[Saved data entries]
+--

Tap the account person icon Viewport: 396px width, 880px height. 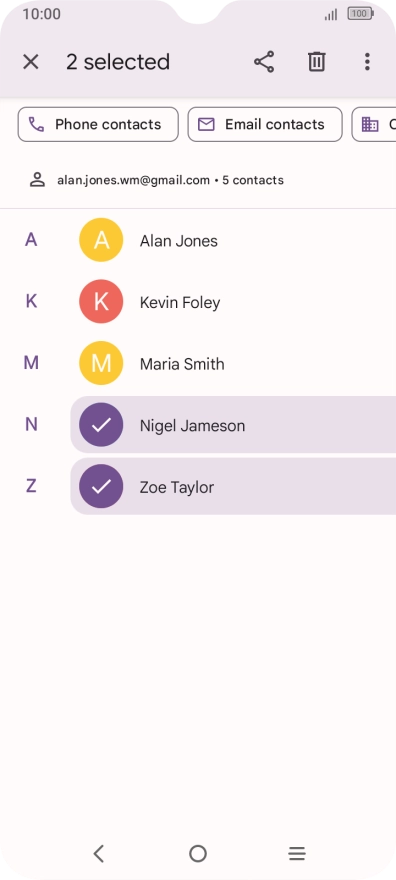click(38, 180)
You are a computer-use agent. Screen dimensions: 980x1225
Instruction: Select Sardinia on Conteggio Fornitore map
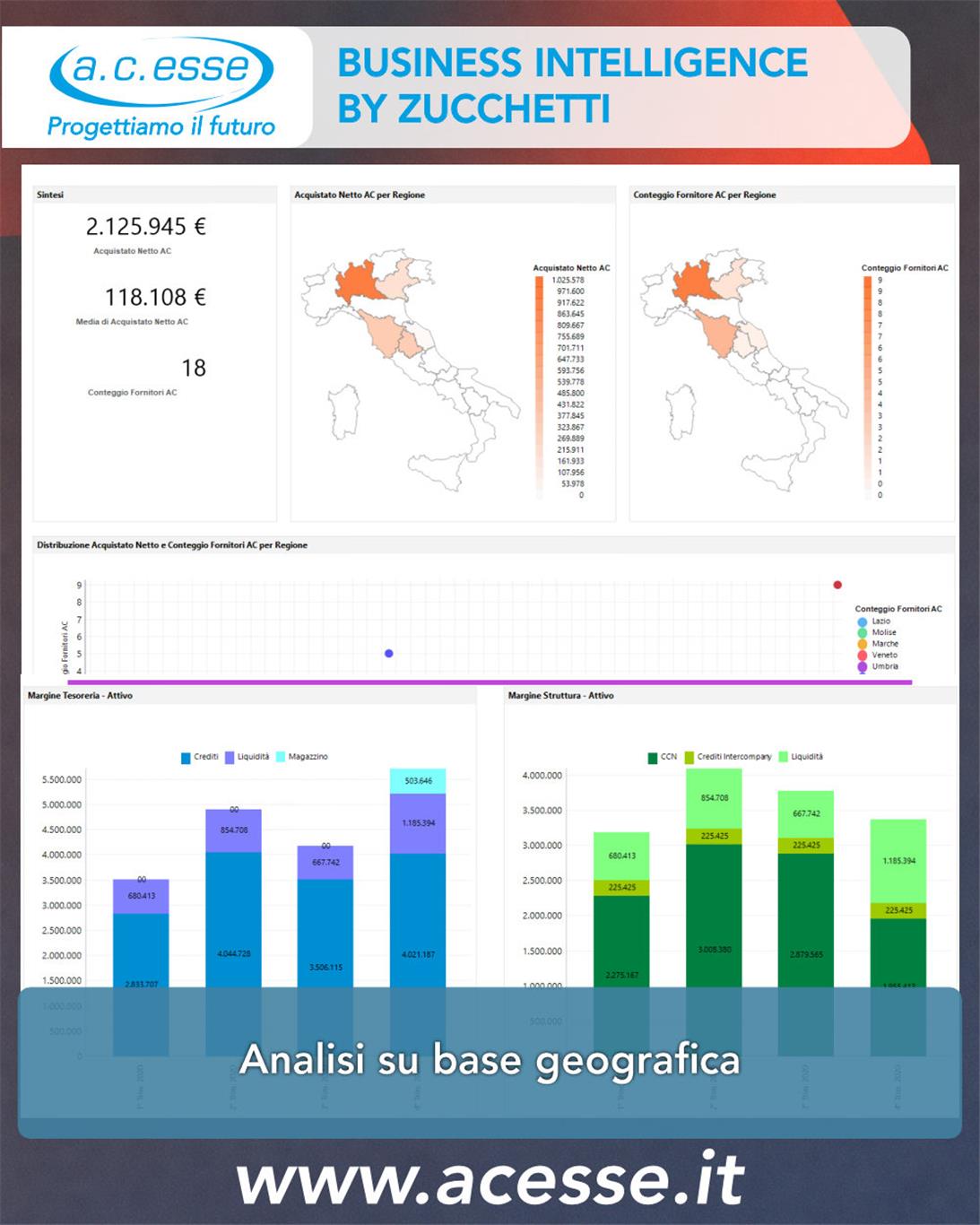681,412
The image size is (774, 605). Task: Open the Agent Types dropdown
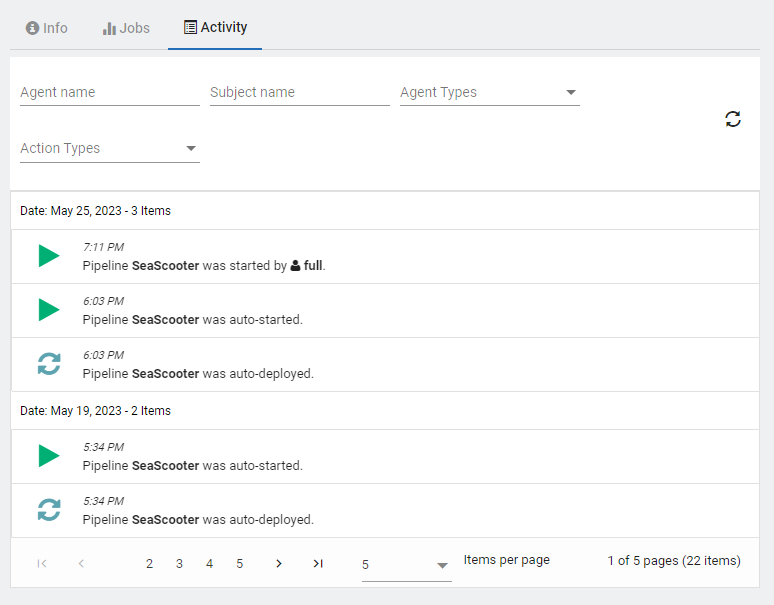(x=489, y=92)
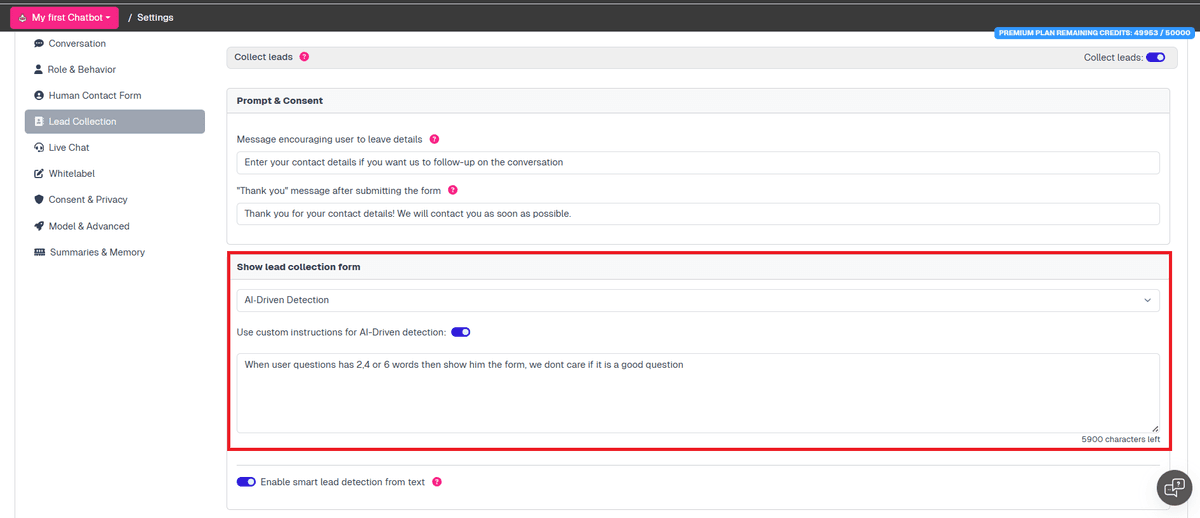The height and width of the screenshot is (518, 1200).
Task: Click the custom AI detection instructions textarea
Action: (x=697, y=392)
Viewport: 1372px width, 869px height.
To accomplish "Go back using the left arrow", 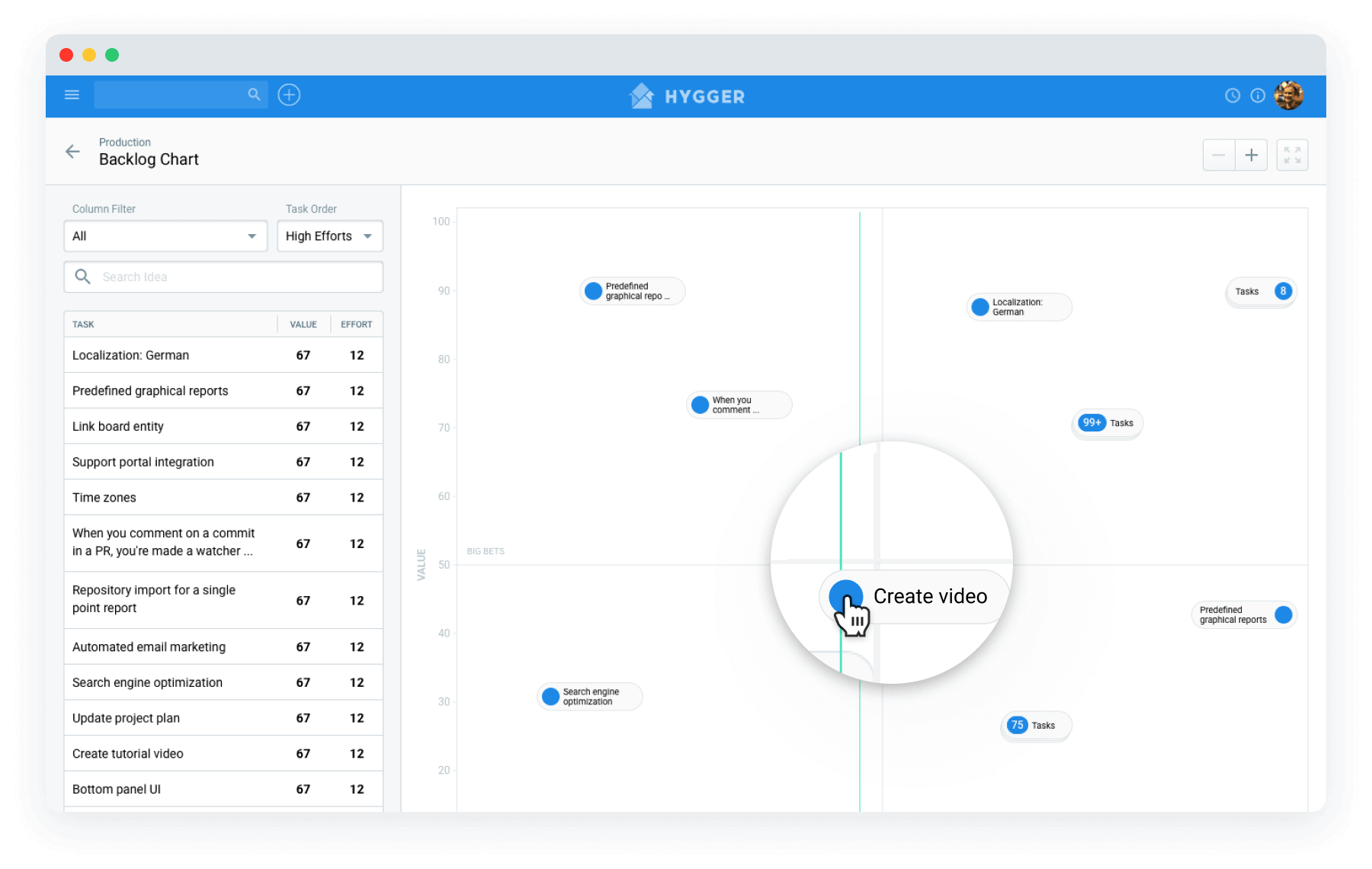I will pyautogui.click(x=72, y=152).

+--

Look above for the line with "Instruction: Select Sardinia", then give again exactly every line from there through the line with "Viewport: 1372px width, 869px height.", skipping the pictures.

Instruction: Select Sardinia on Conteggio Fornitore map
681,412
The image size is (774, 605). Task: Open the Agent Types dropdown
(x=489, y=92)
The height and width of the screenshot is (518, 1200).
Task: Click the custom AI detection instructions textarea
Action: (x=697, y=392)
Viewport: 1372px width, 869px height.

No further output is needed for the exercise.